WHAT IS BEING ASKED >> Write every entry out again, unchanged.

Stored records
Start of Block

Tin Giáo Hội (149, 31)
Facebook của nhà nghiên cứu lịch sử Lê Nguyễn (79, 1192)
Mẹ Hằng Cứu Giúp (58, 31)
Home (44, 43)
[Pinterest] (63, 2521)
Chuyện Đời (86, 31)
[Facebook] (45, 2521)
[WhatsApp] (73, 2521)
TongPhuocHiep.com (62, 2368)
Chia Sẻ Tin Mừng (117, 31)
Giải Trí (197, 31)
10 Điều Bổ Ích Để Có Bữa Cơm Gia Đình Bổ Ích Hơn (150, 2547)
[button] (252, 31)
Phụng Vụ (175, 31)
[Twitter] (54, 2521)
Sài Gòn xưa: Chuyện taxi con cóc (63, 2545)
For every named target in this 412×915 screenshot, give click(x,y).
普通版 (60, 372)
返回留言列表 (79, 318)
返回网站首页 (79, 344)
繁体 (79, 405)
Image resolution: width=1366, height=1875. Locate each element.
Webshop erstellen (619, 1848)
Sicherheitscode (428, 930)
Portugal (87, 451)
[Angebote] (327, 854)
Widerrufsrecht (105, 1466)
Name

End of Block

REPLY TO THE EXERCISE >>
Tin Giáo Hội (149, 31)
Facebook của nhà nghiên cứu lịch sử Lê Nguyễn (79, 1192)
Mẹ Hằng Cứu Giúp (58, 31)
Home (44, 43)
[Pinterest] (63, 2521)
Chuyện Đời (86, 31)
[Facebook] (45, 2521)
[WhatsApp] (73, 2521)
TongPhuocHiep.com (62, 2368)
Chia Sẻ Tin Mừng (117, 31)
Giải Trí (197, 31)
10 Điều Bổ Ích Để Có Bữa Cơm Gia Đình Bổ Ích Hơn (150, 2547)
[button] (252, 31)
Phụng Vụ (175, 31)
[Twitter] (54, 2521)
Sài Gòn xưa: Chuyện taxi con cóc (63, 2545)
For every named target in this 412×915 screenshot, give click(x,y).
普通版 (60, 372)
返回留言列表 (79, 318)
返回网站首页 (79, 344)
繁体 (79, 405)
Image resolution: width=1366, height=1875. Locate each element.
Webshop erstellen (619, 1848)
Sicherheitscode (428, 930)
Portugal (87, 451)
[Angebote] (327, 854)
Widerrufsrecht (105, 1466)
Name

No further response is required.